Given request 1: Copy the records word for word, starting at their first line and stopping after the line that contains "will click(197, 29).".
*****
All of lore.kernel.org
 help / color / mirror / Atom feed
From: Nathan Chancellor <natechancellor@gmail.com>
To: Greg Kroah-Hartman <gregkh@linuxfoundation.org>
Cc: stable@vger.kernel.org, Greg Thelen <gthelen@google.com>,
	Johannes Weiner <hannes@cmpxchg.org>, Tejun Heo <tj@kernel.org>,
	Nicholas Piggin <npiggin@gmail.com>,
	Andrew Morton <akpm@linux-foundation.org>,
	Linus Torvalds <torvalds@linux-foundation.org>
Subject: Re: [PATCH 4.14/4.16] writeback: safer lock nesting
Date: Sun, 22 Apr 2018 03:47:36 -0700	[thread overview]
Message-ID: <20180422104736.GA29161@flashbox> (raw)
In-Reply-To: <20180422104257.GA9762@kroah.com>

On Sun, Apr 22, 2018 at 12:42:57PM +0200, Greg Kroah-Hartman wrote:
> On Sun, Apr 22, 2018 at 03:36:32AM -0700, Nathan Chancellor wrote:
> > From: Greg Thelen <gthelen@google.com>
> > 
> > commit 2e898e4c0a3897ccd434adac5abb8330194f527b upstream.
> > 
> > lock_page_memcg()/unlock_page_memcg() use spin_lock_irqsave/restore() if
> > the page's memcg is undergoing move accounting, which occurs when a
> > process leaves its memcg for a new one that has
> > memory.move_charge_at_immigrate set.
> > 
> > unlocked_inode_to_wb_begin,end() use spin_lock_irq/spin_unlock_irq() if
> > the given inode is switching writeback domains.  Switches occur when
> > enough writes are issued from a new domain.
> > 
> > This existing pattern is thus suspicious:
> >     lock_page_memcg(page);
> >     unlocked_inode_to_wb_begin(inode, &locked);
> >     ...
> >     unlocked_inode_to_wb_end(inode, locked);
> >     unlock_page_memcg(page);
> > 
> > If both inode switch and process memcg migration are both in-flight then
> > unlocked_inode_to_wb_end() will unconditionally enable interrupts while
> > still holding the lock_page_memcg() irq spinlock.  This suggests the
> > possibility of deadlock if an interrupt occurs before unlock_page_memcg().
*****
Given request 2: List every email address in the Cc field of the writeback patch reply.
*****
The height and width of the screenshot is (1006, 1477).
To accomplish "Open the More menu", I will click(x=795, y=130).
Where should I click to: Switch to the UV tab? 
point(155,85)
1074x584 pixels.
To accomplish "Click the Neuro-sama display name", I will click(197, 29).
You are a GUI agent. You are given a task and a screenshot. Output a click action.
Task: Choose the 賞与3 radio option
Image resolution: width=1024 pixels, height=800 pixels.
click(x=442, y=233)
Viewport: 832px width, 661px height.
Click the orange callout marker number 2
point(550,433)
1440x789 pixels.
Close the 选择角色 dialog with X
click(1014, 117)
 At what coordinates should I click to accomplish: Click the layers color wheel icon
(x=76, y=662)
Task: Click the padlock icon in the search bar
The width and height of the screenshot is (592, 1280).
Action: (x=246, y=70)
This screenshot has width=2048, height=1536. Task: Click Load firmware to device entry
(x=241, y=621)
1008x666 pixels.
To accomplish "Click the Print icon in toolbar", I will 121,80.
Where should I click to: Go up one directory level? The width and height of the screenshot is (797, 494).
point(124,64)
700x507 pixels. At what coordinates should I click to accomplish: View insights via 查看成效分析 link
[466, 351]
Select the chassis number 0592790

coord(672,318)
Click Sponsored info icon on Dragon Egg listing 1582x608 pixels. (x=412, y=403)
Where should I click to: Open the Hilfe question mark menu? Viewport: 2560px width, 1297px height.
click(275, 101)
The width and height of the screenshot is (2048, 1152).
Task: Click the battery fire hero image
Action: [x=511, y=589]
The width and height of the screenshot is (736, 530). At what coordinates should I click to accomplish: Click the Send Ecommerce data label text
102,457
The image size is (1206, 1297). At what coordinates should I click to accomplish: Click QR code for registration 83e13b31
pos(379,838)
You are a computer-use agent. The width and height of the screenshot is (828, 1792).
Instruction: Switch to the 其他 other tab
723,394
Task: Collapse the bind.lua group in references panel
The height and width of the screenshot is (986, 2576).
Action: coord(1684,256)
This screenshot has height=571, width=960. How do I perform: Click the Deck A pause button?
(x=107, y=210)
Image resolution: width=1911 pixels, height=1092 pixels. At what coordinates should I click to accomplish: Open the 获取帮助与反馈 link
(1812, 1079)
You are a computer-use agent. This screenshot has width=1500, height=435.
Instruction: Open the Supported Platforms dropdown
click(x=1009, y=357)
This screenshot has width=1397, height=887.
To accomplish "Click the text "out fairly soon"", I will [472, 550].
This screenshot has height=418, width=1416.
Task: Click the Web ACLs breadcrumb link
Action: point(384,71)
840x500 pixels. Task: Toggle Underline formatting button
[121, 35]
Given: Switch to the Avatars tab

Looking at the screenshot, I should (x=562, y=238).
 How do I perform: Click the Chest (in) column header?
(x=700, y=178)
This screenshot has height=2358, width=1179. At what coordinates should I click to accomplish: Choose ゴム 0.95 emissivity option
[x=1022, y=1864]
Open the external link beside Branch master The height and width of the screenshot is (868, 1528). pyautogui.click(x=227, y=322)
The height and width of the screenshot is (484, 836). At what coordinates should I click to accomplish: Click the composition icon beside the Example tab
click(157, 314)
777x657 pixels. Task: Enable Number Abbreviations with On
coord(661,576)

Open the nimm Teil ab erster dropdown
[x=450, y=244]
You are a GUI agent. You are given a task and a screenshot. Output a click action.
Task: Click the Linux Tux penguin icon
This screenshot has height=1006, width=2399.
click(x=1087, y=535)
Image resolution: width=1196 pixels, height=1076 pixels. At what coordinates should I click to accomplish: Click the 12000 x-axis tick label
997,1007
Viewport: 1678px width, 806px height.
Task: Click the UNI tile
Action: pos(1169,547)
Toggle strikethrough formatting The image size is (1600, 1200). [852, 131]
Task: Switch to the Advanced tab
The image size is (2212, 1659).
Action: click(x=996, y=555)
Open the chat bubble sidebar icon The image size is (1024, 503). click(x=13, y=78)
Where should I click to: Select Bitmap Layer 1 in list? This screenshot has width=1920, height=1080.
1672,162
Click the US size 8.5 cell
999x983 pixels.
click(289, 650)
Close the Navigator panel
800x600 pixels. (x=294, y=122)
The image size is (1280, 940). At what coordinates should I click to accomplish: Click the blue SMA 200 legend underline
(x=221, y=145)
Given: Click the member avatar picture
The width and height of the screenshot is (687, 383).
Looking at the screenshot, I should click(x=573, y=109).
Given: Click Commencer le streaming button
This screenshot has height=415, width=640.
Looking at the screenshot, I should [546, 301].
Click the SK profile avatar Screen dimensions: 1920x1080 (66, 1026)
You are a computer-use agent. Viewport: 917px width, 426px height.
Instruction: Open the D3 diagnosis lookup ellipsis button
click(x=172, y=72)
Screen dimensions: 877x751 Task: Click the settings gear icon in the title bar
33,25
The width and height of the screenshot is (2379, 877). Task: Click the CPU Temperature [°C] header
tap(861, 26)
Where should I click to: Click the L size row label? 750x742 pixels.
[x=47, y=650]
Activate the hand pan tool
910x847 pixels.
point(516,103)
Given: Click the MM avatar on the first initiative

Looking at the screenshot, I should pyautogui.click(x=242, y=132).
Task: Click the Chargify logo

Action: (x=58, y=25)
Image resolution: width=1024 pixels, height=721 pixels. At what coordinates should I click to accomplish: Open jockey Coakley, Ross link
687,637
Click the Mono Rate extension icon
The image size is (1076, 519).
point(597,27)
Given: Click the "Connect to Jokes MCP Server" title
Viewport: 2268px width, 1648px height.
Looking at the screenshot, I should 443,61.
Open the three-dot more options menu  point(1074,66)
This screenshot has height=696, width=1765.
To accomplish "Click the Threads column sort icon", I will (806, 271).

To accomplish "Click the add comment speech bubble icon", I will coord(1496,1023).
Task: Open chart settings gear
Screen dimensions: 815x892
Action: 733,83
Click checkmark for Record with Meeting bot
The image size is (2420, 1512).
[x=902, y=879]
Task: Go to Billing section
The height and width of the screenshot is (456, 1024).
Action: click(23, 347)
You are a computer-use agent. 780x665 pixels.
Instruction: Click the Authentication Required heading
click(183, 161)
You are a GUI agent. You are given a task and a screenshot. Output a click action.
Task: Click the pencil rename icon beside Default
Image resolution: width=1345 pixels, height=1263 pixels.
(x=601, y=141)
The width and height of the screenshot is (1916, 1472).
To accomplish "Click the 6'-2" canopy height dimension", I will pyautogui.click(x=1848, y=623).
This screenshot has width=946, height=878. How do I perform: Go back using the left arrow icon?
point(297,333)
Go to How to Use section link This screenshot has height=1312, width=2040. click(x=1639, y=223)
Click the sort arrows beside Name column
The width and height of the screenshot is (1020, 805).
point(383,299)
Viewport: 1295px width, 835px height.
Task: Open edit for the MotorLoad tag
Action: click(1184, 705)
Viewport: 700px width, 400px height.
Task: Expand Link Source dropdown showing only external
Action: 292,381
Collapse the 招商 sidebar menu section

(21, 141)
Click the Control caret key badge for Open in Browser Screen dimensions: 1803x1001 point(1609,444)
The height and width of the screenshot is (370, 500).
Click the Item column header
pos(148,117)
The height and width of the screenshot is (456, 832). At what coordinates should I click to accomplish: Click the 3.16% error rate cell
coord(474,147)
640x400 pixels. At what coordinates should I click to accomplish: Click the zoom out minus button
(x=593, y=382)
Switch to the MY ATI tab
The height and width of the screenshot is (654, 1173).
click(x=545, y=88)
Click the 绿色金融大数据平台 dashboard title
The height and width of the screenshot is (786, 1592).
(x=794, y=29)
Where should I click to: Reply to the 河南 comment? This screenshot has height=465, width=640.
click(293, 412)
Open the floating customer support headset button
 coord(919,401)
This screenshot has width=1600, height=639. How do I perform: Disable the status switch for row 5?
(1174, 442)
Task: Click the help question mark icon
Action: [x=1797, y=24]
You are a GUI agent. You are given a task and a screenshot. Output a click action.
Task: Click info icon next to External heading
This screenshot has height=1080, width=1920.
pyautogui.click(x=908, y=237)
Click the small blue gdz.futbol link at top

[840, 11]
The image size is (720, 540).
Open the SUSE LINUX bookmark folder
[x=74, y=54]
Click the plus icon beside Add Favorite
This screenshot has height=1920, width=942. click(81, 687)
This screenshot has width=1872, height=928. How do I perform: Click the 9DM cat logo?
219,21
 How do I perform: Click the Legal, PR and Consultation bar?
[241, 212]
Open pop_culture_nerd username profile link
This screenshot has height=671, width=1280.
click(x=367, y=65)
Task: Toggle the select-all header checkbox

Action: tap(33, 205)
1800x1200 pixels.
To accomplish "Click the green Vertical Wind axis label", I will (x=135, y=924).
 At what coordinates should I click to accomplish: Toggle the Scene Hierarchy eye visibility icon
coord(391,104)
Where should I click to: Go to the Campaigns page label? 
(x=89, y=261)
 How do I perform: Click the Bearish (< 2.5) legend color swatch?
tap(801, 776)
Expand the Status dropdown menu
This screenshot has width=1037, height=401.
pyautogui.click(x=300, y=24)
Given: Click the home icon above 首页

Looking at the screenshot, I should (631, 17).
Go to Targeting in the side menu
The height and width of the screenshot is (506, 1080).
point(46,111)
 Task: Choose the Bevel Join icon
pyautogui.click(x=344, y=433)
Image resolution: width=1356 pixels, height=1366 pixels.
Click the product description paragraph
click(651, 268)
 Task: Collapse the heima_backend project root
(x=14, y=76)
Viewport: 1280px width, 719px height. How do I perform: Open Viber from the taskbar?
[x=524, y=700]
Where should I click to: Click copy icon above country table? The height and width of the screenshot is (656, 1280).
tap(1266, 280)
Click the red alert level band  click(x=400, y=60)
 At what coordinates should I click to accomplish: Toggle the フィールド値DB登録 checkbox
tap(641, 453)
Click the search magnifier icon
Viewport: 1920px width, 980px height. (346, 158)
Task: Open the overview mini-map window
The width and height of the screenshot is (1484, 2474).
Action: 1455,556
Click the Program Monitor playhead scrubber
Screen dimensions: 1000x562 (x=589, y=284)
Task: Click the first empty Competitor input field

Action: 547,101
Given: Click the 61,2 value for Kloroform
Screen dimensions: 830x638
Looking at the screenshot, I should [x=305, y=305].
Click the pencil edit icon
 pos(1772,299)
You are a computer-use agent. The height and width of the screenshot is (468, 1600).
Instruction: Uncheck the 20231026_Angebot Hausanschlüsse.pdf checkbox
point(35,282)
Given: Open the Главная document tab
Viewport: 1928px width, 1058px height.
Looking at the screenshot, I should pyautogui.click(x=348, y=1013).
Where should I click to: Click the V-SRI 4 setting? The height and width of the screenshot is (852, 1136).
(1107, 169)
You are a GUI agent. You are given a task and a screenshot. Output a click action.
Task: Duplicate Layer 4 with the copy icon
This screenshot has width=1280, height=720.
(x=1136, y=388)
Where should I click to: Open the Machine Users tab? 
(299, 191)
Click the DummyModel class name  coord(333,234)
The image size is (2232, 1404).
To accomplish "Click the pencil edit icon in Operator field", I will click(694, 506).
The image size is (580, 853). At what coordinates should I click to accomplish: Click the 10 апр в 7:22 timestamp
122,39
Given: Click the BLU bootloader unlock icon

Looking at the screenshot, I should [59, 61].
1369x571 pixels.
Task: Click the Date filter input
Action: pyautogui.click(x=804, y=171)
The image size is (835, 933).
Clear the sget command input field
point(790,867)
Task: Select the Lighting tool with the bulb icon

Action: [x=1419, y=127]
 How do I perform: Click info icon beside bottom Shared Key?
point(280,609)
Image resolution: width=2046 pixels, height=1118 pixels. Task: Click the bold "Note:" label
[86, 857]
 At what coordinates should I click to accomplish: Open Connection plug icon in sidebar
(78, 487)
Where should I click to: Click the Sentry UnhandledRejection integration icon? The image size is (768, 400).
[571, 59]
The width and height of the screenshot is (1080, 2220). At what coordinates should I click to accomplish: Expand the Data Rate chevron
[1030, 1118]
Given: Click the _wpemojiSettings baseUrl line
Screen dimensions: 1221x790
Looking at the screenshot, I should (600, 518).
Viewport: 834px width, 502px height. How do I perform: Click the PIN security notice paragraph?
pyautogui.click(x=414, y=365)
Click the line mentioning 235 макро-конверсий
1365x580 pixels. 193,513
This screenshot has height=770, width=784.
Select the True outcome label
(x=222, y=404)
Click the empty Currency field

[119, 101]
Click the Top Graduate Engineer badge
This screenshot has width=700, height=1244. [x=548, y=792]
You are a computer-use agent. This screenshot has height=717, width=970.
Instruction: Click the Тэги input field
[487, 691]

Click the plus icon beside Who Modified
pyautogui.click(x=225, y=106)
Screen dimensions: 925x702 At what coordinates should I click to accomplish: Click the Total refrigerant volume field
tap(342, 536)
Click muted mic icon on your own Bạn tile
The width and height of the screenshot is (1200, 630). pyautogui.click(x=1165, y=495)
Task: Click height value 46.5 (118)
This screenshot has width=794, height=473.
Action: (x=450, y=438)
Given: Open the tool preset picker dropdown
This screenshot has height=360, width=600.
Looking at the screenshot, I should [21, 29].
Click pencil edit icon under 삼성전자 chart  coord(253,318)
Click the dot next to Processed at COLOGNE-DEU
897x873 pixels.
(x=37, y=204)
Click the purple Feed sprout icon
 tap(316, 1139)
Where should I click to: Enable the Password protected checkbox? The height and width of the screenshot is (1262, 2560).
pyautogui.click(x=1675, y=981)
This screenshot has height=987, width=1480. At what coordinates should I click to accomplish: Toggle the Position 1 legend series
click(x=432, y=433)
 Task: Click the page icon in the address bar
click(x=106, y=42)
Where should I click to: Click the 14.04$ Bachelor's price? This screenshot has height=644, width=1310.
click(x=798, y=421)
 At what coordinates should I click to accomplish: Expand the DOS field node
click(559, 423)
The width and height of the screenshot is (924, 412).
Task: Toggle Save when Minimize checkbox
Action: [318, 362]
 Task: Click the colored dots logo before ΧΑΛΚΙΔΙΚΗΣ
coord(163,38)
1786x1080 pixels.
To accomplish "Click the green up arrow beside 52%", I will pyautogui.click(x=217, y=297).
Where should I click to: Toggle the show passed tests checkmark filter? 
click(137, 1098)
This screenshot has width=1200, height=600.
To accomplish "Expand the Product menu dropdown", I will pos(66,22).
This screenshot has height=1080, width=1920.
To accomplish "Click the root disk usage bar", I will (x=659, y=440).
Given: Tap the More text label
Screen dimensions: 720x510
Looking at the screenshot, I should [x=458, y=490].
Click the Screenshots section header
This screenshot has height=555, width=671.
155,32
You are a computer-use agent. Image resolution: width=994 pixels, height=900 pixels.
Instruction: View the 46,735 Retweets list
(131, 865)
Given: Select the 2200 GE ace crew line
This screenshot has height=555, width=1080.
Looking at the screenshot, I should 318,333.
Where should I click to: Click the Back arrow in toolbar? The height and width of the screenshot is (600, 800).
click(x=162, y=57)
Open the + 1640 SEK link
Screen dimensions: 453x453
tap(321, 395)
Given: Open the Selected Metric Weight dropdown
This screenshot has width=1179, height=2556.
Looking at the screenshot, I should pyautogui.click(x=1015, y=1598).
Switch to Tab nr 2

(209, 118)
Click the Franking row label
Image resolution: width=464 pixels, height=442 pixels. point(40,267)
*****
Task output 1:
The height and width of the screenshot is (1006, 1477).
To accomplish "Open the More menu", I will click(x=795, y=130).
Where should I click to: Switch to the UV tab? 
point(155,85)
1074x584 pixels.
To accomplish "Click the Neuro-sama display name", I will click(197, 29).

Task output 2:
stable@vger.kernel.org
gthelen@google.com
hannes@cmpxchg.org
tj@kernel.org
npiggin@gmail.com
akpm@linux-foundation.org
torvalds@linux-foundation.org